*** Opening of Data extract ***
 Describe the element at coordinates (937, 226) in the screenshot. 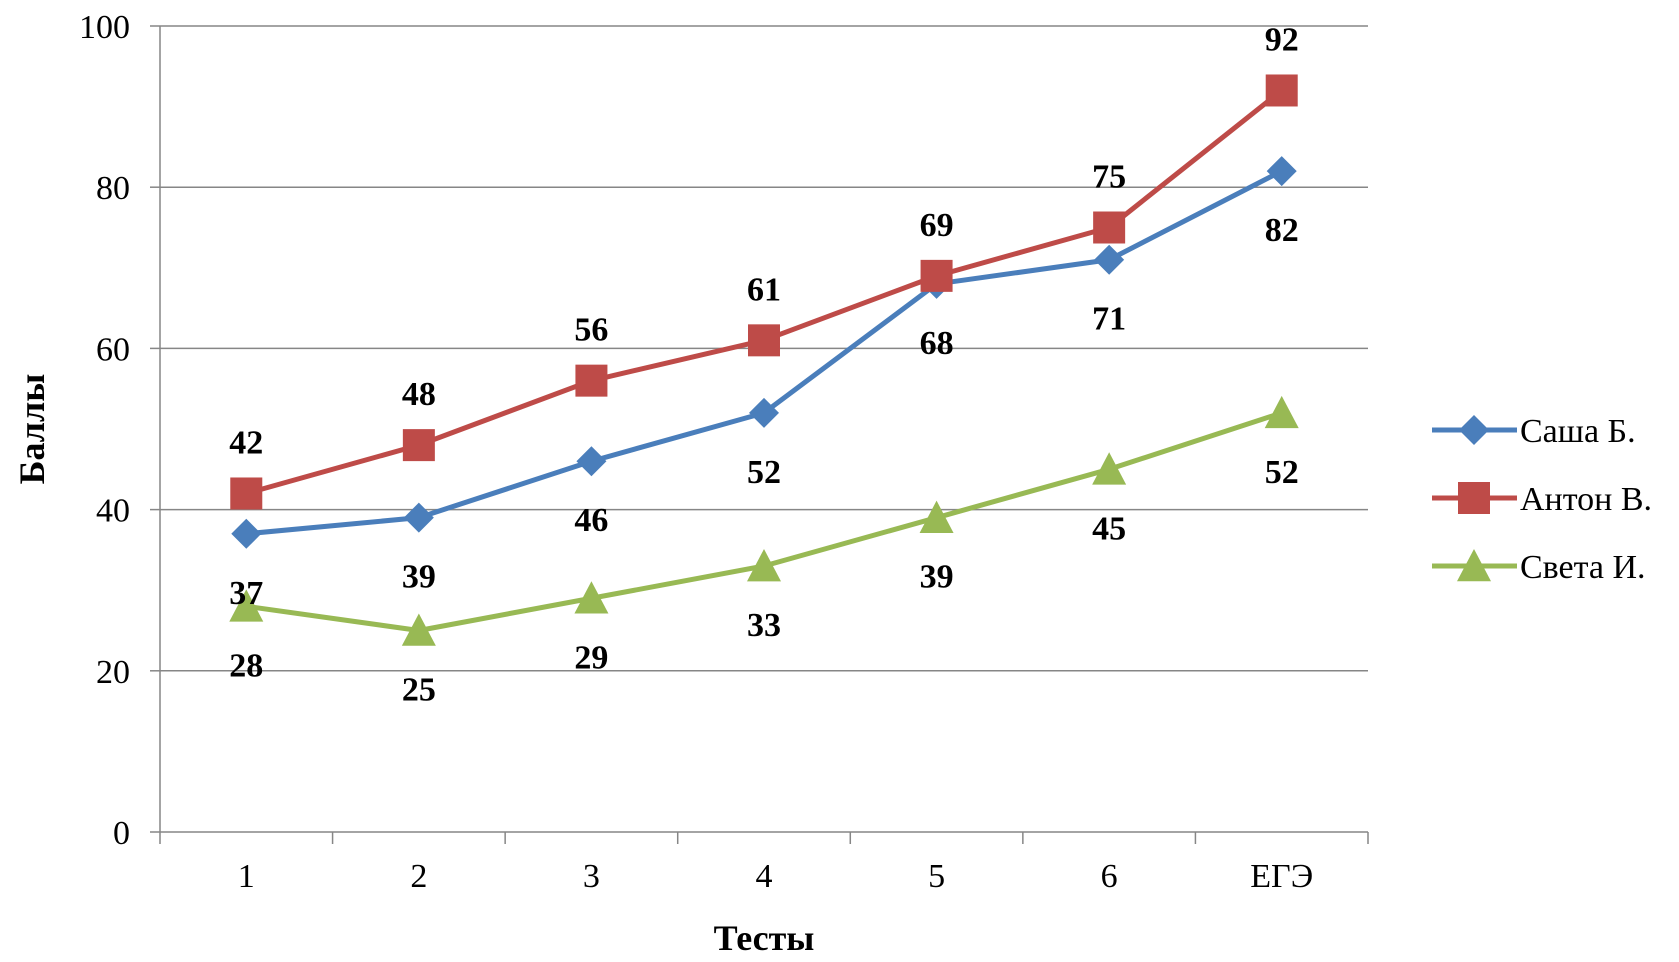

I see `data-label: 69` at that location.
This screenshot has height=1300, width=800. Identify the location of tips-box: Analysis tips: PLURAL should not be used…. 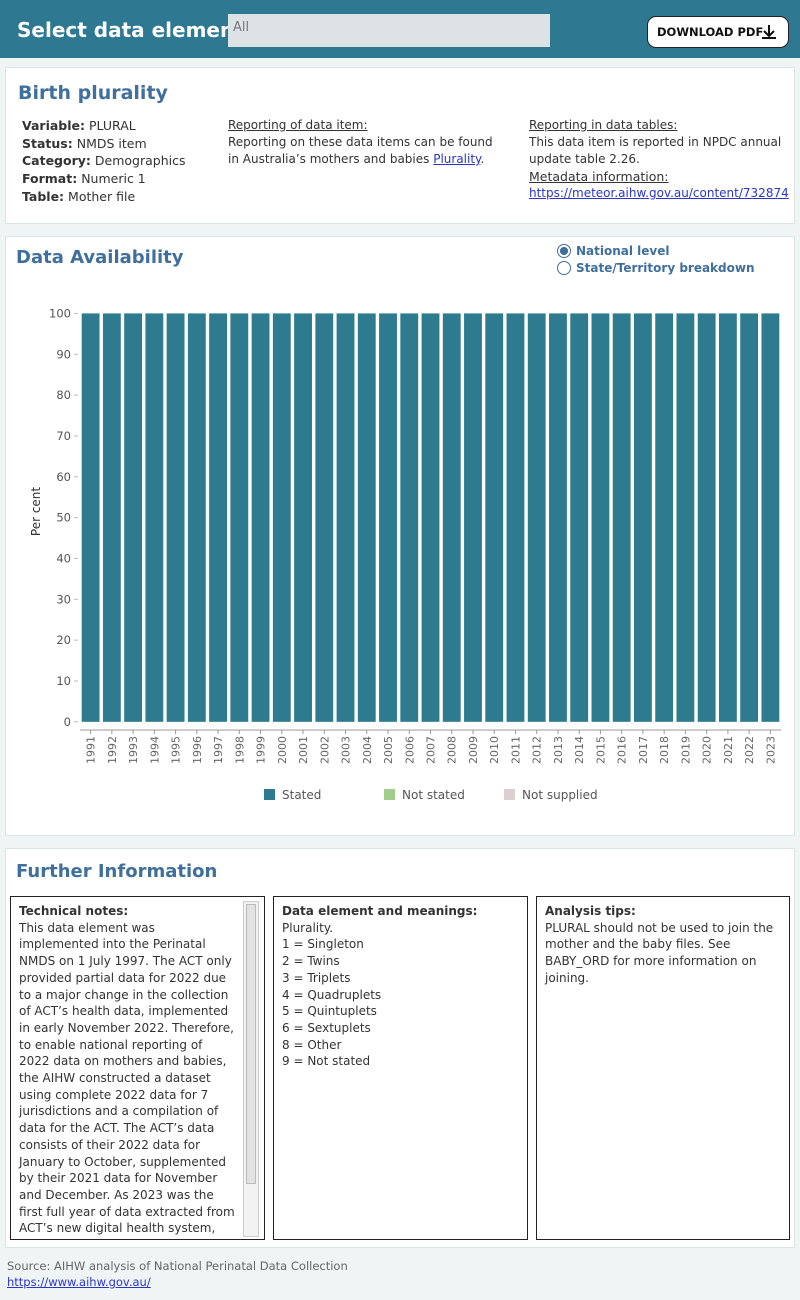
(663, 1068).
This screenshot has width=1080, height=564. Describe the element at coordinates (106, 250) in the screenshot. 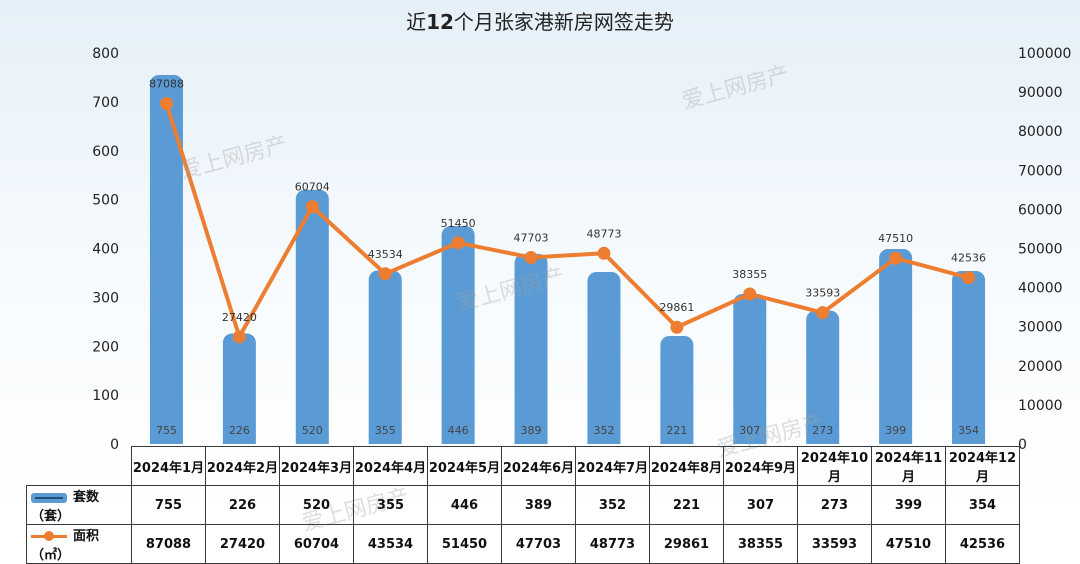

I see `y-left-tick-label: 400` at that location.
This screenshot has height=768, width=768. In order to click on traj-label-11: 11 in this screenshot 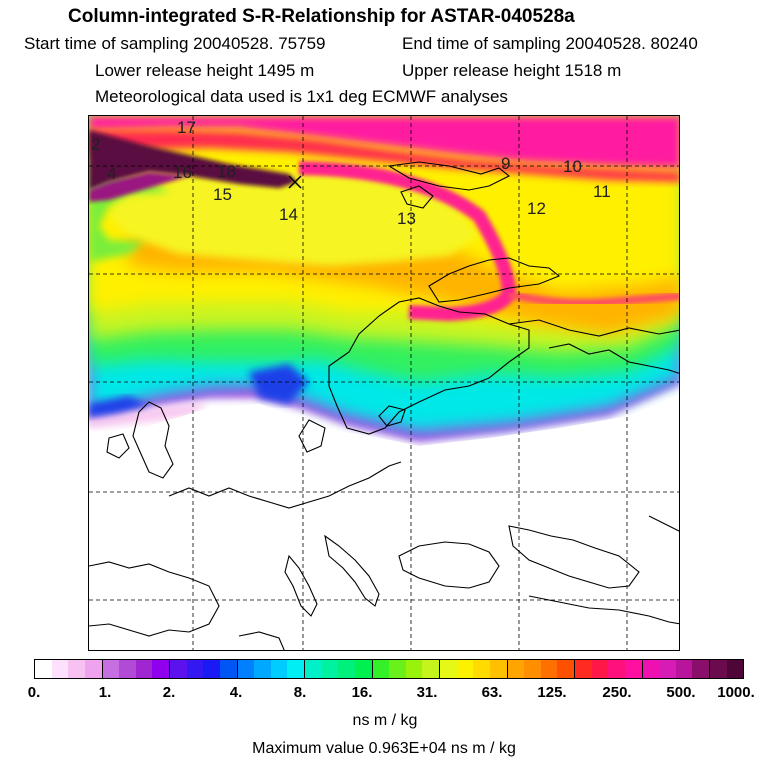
*** Close of Data extract ***
▶ [Job] Copy the lines above word for word, omitting the pictures.

▶ [Response area]
 Describe the element at coordinates (937, 226) in the screenshot. 

I see `data-label: 69` at that location.
This screenshot has height=1300, width=800. Identify the location of tips-box: Analysis tips: PLURAL should not be used…. 
(663, 1068).
This screenshot has width=1080, height=564. Describe the element at coordinates (106, 250) in the screenshot. 

I see `y-left-tick-label: 400` at that location.
This screenshot has height=768, width=768. In order to click on traj-label-11: 11 in this screenshot 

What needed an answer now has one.